» Input:
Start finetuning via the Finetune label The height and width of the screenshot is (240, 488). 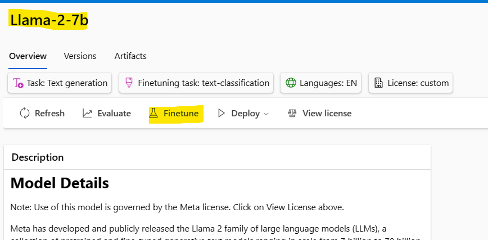pos(181,114)
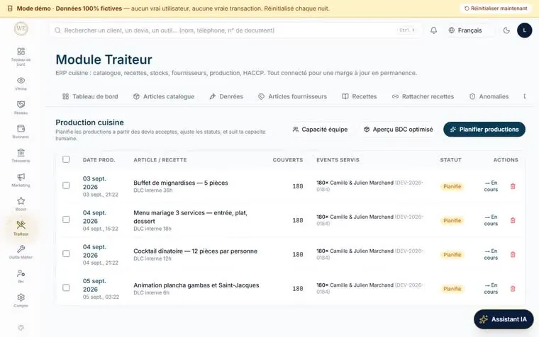Click Réinitialiser maintenant in the demo banner
Image resolution: width=539 pixels, height=337 pixels.
tap(496, 8)
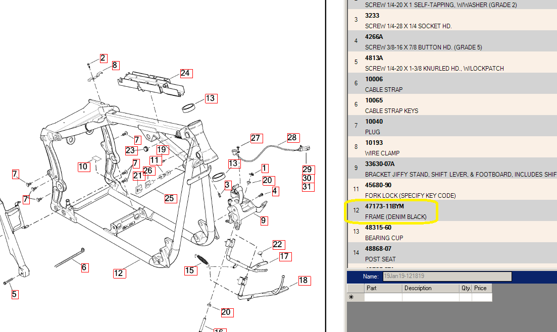The height and width of the screenshot is (332, 557).
Task: Click callout 6 under the cable strap
Action: point(84,267)
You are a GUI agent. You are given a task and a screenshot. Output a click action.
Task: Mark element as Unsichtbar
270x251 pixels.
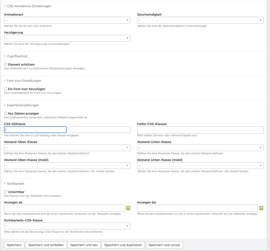click(6, 192)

» What the exercise asks: Skipping any pictures, copy the line that holds "Task: Mark element as Unsichtbar" and each line after it through the last line of the records, unchanged, and no other lines.

» Your solution:
Task: Mark element as Unsichtbar
270x251 pixels.
click(6, 192)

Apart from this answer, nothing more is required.